#### TASK
Wherever the string "label" appears in the records, return the line that holds it.

** RECORDS follows **

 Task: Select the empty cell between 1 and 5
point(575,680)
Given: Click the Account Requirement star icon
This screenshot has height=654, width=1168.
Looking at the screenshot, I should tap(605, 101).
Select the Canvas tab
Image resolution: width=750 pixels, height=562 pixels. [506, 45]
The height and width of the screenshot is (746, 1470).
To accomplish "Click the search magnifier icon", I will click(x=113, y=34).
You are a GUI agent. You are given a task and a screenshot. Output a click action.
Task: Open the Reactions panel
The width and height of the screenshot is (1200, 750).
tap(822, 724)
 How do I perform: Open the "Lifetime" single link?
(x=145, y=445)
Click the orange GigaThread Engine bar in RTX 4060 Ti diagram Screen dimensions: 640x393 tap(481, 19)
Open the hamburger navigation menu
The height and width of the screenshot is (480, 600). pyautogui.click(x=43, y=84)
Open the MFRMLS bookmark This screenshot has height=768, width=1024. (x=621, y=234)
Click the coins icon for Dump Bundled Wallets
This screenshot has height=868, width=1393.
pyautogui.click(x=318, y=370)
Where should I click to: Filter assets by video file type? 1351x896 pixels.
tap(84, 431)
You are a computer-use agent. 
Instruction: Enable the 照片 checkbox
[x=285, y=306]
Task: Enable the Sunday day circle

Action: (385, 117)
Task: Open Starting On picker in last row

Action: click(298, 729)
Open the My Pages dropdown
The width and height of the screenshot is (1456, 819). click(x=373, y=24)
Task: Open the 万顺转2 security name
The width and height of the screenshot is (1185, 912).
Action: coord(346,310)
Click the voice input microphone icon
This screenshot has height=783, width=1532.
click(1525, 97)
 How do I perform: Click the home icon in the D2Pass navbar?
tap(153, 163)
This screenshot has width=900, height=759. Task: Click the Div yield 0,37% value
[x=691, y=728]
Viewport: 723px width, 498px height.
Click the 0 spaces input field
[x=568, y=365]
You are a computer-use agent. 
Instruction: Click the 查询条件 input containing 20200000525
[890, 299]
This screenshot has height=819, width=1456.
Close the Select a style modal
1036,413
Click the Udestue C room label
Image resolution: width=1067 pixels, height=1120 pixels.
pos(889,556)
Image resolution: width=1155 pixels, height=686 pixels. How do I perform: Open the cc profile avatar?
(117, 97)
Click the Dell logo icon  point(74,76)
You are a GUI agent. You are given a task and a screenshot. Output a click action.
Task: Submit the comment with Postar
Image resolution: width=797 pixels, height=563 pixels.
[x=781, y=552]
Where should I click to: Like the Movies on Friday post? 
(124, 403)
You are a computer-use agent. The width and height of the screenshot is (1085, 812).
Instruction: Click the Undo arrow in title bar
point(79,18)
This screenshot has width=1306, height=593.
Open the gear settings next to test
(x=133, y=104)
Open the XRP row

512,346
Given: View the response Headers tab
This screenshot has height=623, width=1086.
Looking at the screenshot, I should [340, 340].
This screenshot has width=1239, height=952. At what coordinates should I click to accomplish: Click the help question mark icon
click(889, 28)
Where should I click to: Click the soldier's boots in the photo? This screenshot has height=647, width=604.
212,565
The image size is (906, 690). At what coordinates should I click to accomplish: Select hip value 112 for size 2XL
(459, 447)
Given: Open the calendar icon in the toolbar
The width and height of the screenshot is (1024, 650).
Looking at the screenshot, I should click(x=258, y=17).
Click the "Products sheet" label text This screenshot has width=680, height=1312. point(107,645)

** End of RECORDS **

#### YOUR RESPONSE
Click the Udestue C room label
Click the "Products sheet" label text This screenshot has width=680, height=1312. point(107,645)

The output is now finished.